And what exactly is that atomic64_cmpxchg() serialising with? There are
no other CPUs contending with the write, and neither does the GuC
(and I
doubt it is taking any notice of the lock cmpxchg). Using cmpxchg where
a single WRITE_ONCE() of a 32bit value wins the perf prize for hotest
instruction and function in the kernel.

The doorbell controller hardware, I should think. The BSpec
describes using LOCK_CMPXCHG8B to update doorbells, so I think this
code is just based on what it says there. If the CPU hardware
doesn't implement it efficiently, surely the GPU h/w designers
wouldn't have mandated it in this way?

Wow, I'm surprised that they would put into the same domain. Still,
unless you are actually serialising with another writer, what is the
point of using lock cmpxchg? E.g. an xchg would be enough to enforce
ordering, and you should ask them again if this is not a little overkill
for one-way signaling.
-Chris

As for performance, while LOCK_CMPXCHG8B might be an expensive instruction, we're only executing ONE per request. I suspect that the cumulative cost of all the extra memory accesses caused by extra indirections and poor structure layout cost far more than any single instruction ever can.
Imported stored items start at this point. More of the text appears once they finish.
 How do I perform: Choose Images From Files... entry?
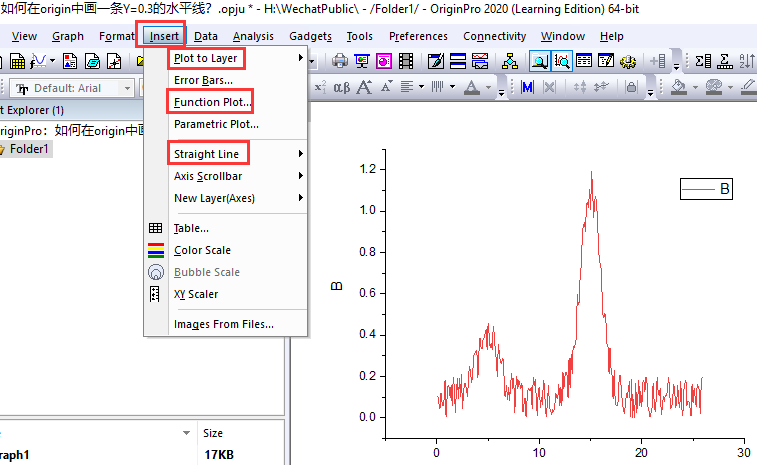[223, 324]
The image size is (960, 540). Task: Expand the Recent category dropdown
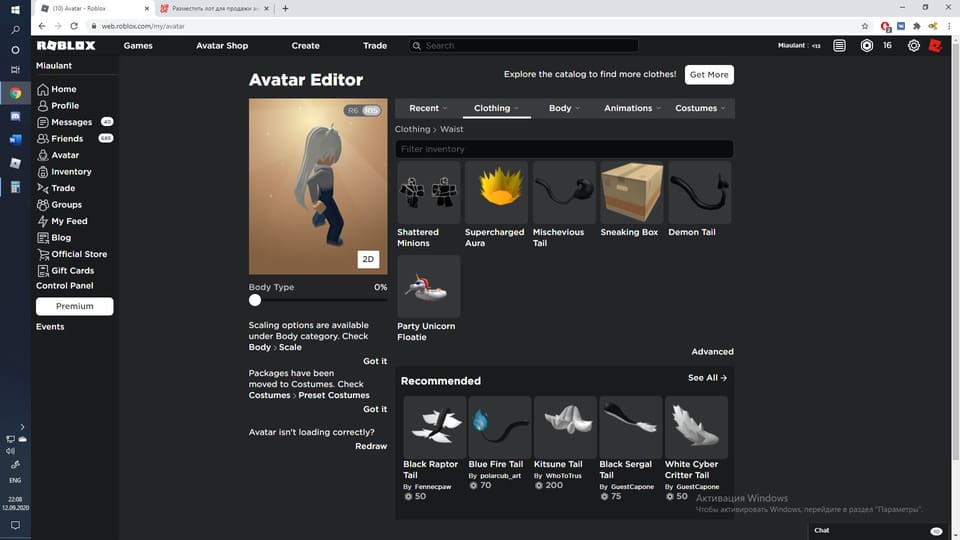tap(428, 108)
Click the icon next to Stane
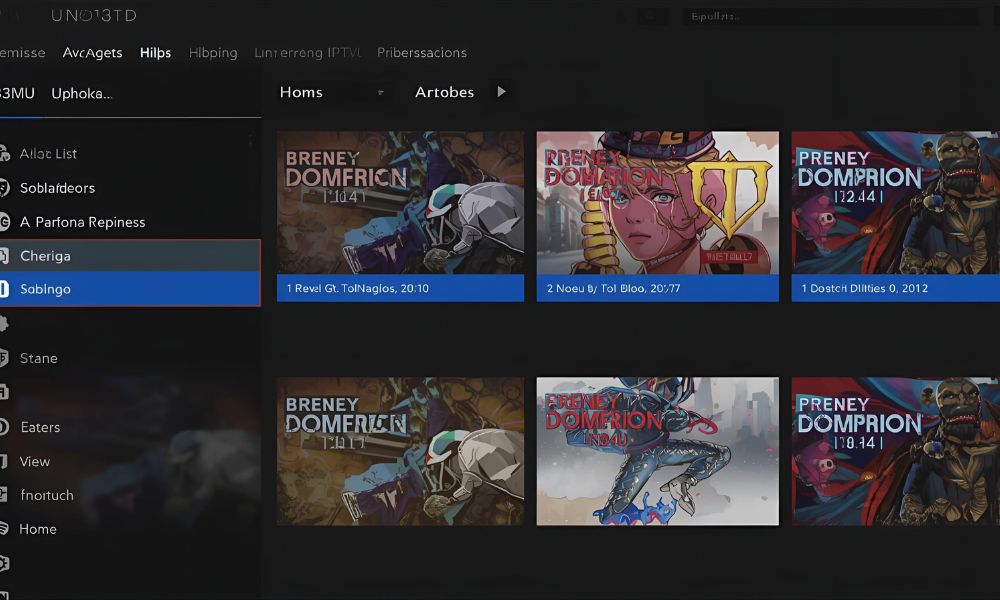This screenshot has width=1000, height=600. (x=4, y=358)
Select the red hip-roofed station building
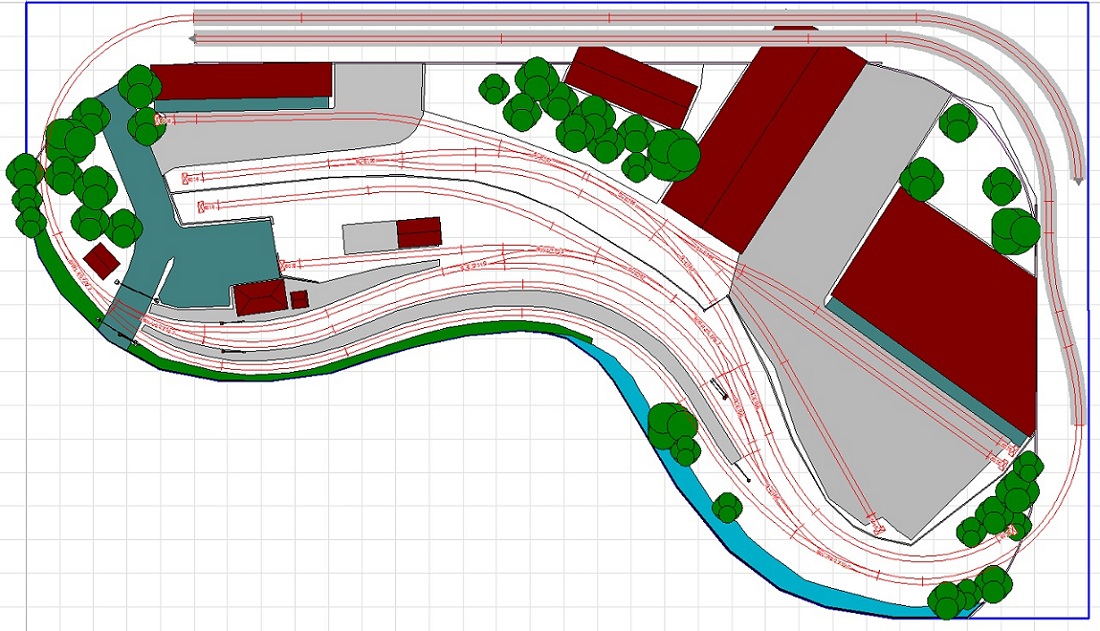 tap(260, 298)
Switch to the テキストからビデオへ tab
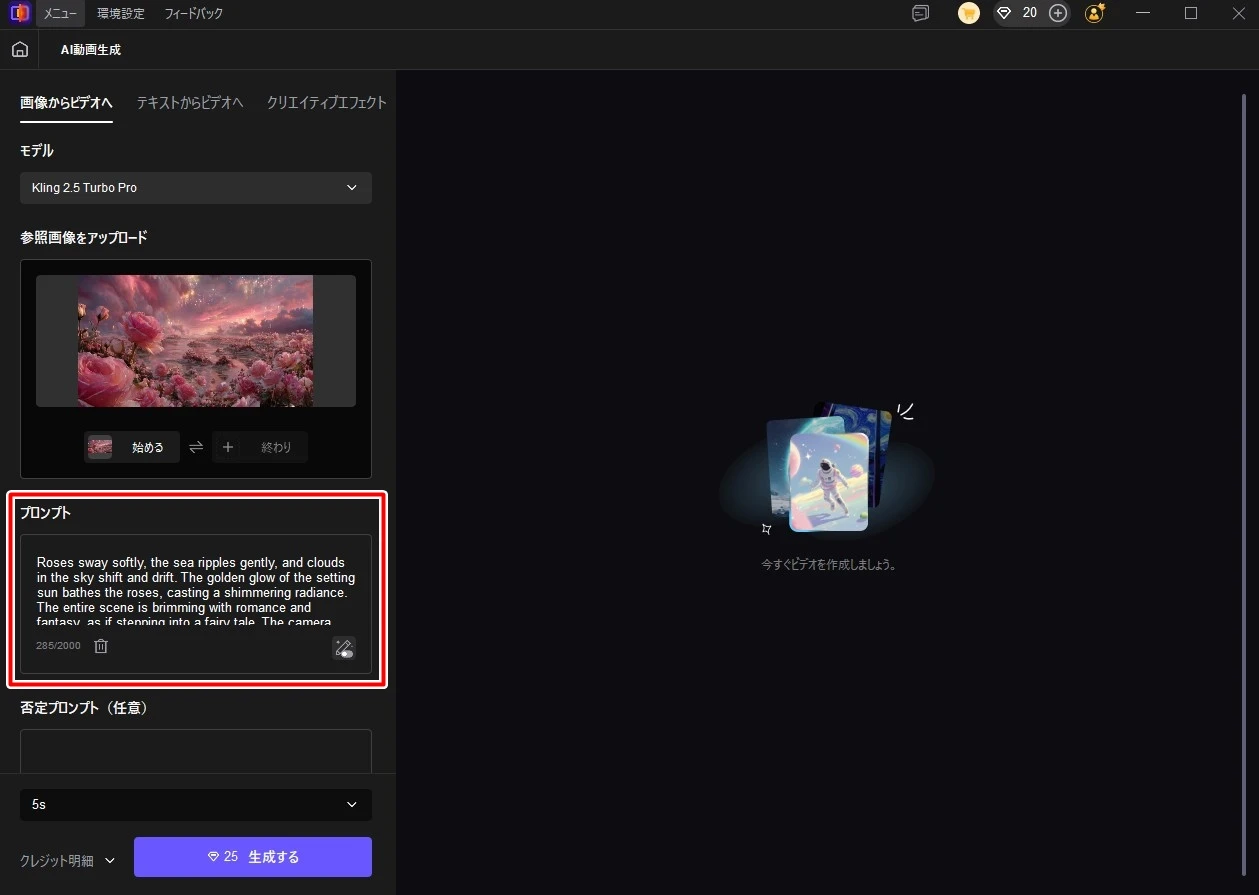Screen dimensions: 1259x895 tap(190, 103)
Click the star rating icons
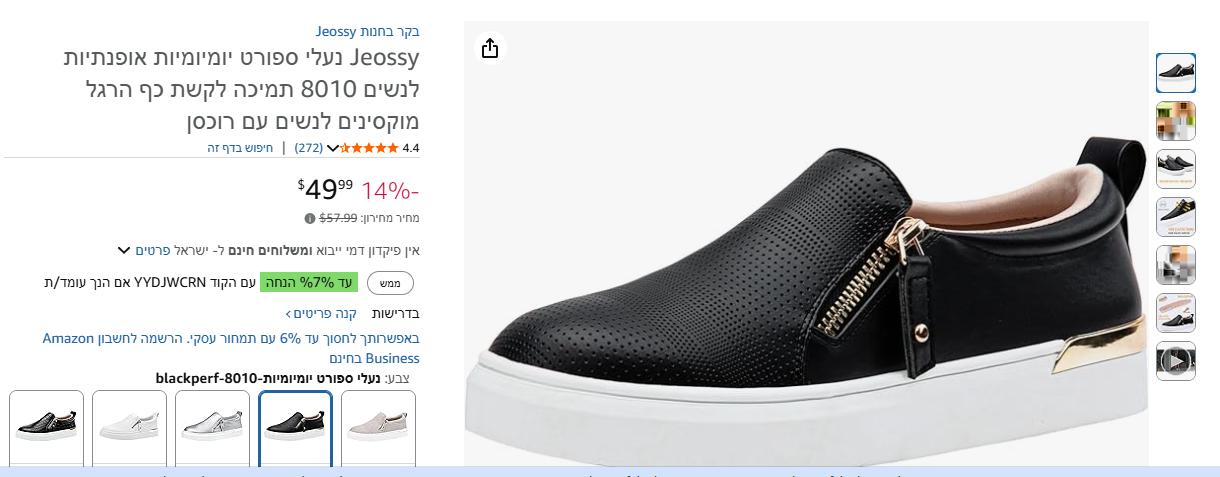This screenshot has width=1220, height=477. coord(369,148)
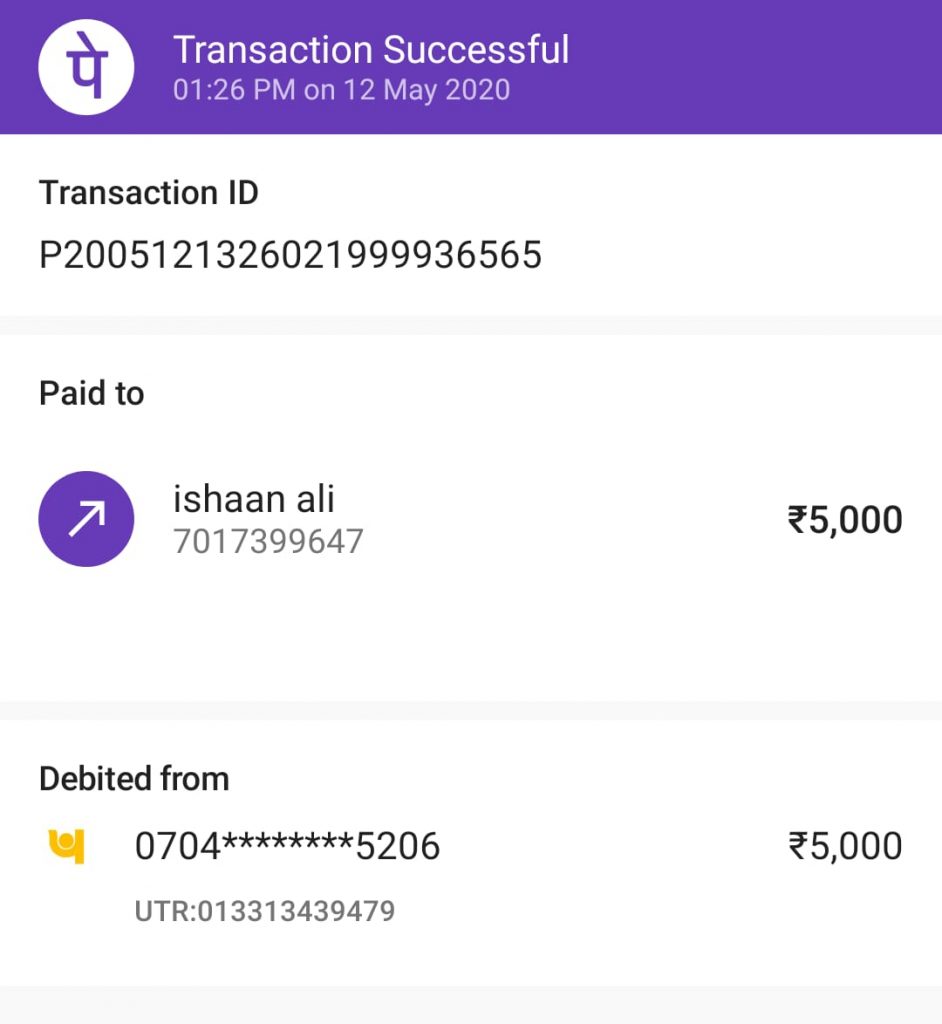Viewport: 942px width, 1024px height.
Task: Tap the phone number 7017399647
Action: coord(268,541)
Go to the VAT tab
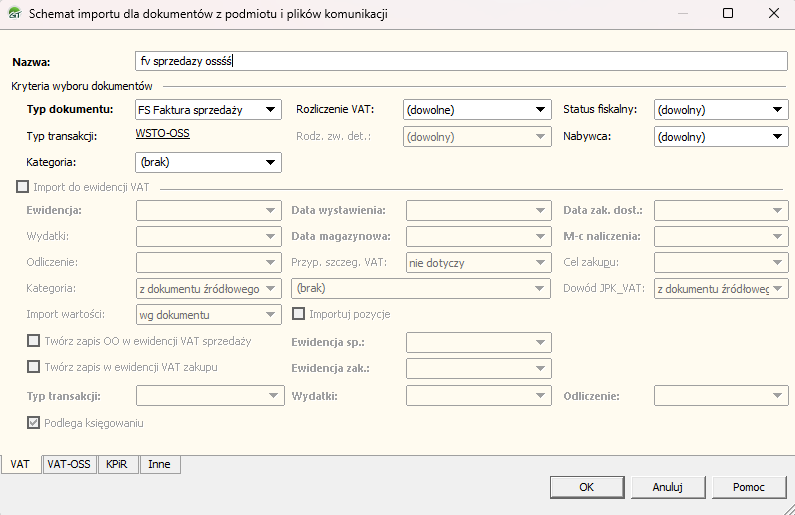This screenshot has height=515, width=795. click(20, 464)
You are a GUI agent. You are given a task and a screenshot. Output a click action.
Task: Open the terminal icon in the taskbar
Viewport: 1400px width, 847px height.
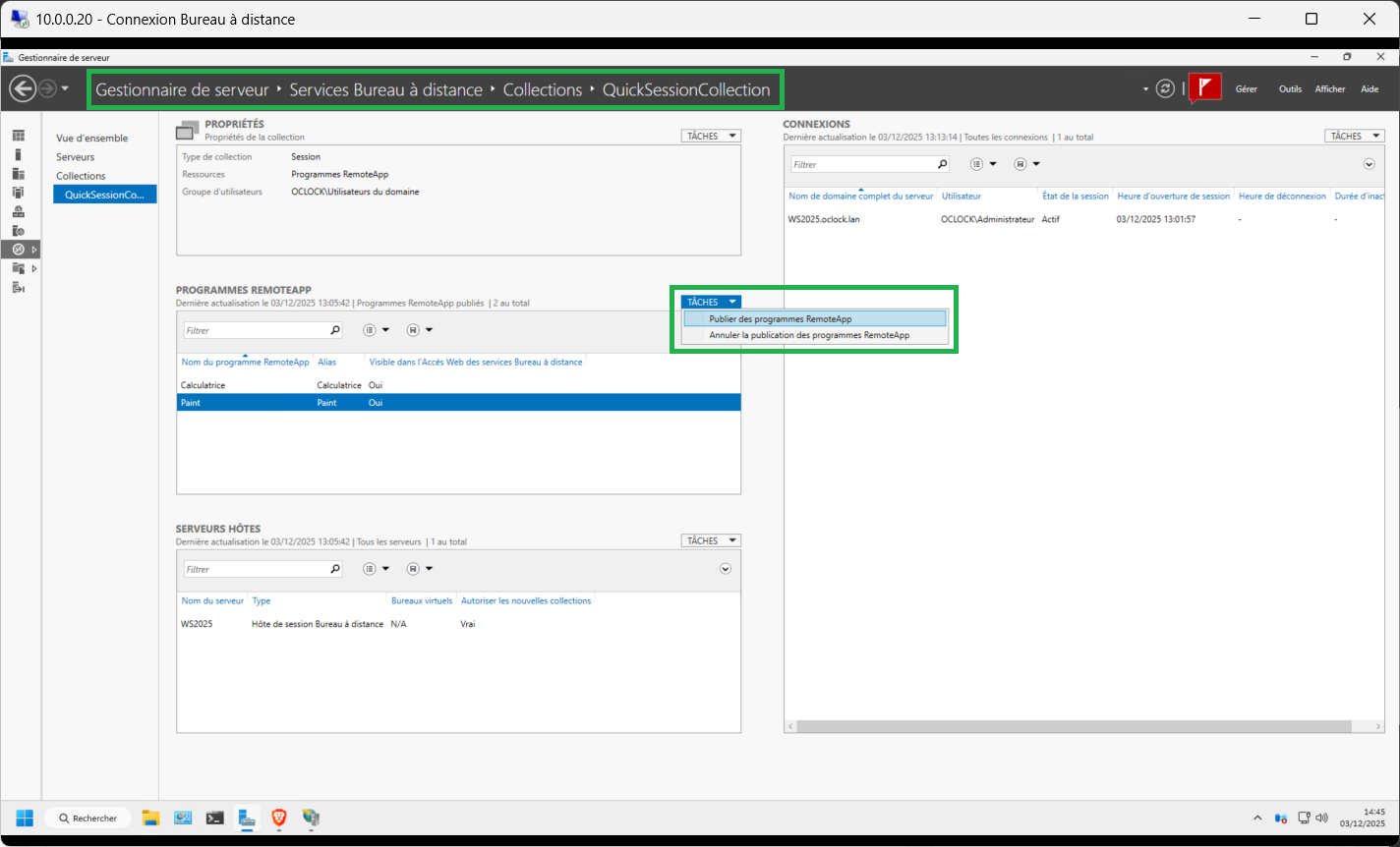(x=214, y=818)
Top things in this area might be:

* all the macros taking "dev" instead of "dev_priv"
* pointer dances in general (a->b->c.d->e) where we could add a shortcut pointer from a to c (or c.d), or from a or b to e. * way too much repetition of a->b->c, a->b->d, a->b->e in the same function, which the compiler *may* optimise, but probably won't if there are any function calls around. Adding a local for a->b will almost certainly help, or at least incur no penalty and be easier to read. * awkwardly sized or misaligned structure members, and bitfield bools rather than 1-byte flags

So let's nibble away at these before we worry about the cost of a single x86 instruction!

.Dave.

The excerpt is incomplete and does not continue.